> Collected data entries
====================

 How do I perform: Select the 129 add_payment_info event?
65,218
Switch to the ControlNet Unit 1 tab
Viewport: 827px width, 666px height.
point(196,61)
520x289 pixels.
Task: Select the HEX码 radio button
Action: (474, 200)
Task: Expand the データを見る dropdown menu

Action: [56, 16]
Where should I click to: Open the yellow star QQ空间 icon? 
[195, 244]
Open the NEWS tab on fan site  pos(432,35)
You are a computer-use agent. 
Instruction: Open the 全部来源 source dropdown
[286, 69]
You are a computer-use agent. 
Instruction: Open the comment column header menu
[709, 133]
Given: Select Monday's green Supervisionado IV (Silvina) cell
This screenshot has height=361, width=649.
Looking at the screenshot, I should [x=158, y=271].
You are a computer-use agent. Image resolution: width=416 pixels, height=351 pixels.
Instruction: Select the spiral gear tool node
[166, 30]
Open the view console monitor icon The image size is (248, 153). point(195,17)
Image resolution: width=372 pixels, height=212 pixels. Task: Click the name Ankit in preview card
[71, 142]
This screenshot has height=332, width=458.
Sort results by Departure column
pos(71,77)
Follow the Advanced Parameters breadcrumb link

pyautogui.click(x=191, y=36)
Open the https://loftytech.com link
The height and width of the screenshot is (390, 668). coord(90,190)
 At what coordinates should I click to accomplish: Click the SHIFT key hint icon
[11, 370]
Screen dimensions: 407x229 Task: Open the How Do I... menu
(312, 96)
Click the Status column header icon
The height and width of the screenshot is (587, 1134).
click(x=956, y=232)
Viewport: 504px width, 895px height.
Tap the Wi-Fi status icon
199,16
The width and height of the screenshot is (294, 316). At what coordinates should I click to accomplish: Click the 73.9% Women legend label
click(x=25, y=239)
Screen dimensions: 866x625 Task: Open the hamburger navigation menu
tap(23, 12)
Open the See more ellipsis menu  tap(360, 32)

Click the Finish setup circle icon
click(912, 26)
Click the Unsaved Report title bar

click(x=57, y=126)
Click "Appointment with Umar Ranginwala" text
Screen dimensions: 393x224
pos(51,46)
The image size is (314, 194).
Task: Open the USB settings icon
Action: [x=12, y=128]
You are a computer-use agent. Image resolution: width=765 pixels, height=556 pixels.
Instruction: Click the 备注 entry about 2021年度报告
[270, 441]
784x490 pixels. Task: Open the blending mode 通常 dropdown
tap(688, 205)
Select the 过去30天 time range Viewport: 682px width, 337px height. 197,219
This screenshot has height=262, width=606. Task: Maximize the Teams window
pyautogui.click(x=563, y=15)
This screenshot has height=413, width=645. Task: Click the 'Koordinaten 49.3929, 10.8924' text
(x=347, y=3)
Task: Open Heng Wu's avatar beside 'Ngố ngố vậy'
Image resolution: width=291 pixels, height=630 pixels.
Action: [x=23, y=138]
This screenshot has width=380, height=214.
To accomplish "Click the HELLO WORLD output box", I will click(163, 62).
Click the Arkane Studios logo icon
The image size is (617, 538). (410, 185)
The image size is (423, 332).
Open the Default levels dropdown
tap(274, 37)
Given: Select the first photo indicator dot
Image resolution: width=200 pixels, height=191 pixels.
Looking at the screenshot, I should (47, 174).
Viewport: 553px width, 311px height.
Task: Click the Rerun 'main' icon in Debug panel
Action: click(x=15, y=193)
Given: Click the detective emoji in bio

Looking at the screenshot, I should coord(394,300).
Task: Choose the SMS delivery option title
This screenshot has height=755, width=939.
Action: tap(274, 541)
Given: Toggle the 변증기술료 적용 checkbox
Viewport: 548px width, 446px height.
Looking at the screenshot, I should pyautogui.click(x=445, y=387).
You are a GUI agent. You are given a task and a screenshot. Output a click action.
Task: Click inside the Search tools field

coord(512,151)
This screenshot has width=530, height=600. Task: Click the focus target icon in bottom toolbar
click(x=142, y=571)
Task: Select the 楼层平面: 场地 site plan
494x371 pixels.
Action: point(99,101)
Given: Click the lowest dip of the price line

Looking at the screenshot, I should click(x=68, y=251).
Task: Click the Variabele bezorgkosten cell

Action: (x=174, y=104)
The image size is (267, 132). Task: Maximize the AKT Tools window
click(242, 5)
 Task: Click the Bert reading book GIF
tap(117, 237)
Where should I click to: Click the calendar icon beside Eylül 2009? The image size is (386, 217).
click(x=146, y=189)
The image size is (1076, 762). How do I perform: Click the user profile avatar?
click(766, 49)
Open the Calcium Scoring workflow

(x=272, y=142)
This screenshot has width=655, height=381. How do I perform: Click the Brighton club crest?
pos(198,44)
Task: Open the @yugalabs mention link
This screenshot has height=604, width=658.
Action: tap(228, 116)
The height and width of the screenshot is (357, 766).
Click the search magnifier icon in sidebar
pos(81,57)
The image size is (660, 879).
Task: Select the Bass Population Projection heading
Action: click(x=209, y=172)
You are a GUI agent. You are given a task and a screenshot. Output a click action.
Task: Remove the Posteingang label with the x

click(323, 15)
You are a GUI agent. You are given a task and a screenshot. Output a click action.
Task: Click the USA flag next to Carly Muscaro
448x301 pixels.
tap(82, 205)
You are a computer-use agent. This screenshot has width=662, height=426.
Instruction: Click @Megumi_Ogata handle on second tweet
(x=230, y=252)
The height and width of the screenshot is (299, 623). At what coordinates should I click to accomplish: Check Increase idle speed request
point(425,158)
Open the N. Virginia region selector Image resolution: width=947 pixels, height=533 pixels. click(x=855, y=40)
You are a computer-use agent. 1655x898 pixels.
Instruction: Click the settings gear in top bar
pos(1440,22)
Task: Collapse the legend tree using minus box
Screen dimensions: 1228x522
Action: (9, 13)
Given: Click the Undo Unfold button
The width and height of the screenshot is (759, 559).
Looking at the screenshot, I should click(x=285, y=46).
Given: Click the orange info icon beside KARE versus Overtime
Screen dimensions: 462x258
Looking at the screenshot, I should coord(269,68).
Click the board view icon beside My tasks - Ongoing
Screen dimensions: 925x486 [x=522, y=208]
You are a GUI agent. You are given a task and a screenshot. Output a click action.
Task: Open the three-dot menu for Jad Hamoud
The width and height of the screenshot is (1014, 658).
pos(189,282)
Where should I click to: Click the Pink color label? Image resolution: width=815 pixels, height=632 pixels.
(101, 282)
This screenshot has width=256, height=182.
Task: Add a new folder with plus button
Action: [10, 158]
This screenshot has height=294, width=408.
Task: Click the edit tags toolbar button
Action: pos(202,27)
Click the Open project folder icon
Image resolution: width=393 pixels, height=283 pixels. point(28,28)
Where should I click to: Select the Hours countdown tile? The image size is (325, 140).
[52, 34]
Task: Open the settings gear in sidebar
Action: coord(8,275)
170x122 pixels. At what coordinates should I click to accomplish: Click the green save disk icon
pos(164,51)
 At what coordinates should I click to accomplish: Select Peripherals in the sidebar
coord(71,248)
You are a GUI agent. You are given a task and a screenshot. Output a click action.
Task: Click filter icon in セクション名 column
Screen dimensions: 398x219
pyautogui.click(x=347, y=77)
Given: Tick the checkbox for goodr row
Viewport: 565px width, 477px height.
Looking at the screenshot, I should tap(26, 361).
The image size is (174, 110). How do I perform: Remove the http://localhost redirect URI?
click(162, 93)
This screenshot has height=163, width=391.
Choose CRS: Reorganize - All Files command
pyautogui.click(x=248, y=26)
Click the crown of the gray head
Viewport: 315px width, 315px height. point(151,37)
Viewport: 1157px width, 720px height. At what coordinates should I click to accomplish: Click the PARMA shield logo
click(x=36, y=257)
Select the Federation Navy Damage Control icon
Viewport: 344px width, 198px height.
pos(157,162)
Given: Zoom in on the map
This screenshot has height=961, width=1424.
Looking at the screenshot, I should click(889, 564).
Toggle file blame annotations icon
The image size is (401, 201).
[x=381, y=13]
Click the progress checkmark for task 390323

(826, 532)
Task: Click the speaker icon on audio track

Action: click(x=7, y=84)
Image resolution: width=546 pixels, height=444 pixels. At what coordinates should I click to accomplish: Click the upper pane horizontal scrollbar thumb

====================

> TASK INSTRUCTIONS
The answer should consist of the lines from the first line of the entries through the line with "You are a computer-use agent. Image resolution: width=416", copied exactly.

> ANSWER SECTION
 How do I perform: Select the 129 add_payment_info event?
65,218
Switch to the ControlNet Unit 1 tab
Viewport: 827px width, 666px height.
point(196,61)
520x289 pixels.
Task: Select the HEX码 radio button
Action: (474, 200)
Task: Expand the データを見る dropdown menu

Action: [56, 16]
Where should I click to: Open the yellow star QQ空间 icon? 
[195, 244]
Open the NEWS tab on fan site  pos(432,35)
You are a computer-use agent. 
Instruction: Open the 全部来源 source dropdown
[286, 69]
You are a computer-use agent. 
Instruction: Open the comment column header menu
[709, 133]
Given: Select Monday's green Supervisionado IV (Silvina) cell
This screenshot has height=361, width=649.
Looking at the screenshot, I should [x=158, y=271].
You are a computer-use agent. Image resolution: width=416 pixels, height=351 pixels.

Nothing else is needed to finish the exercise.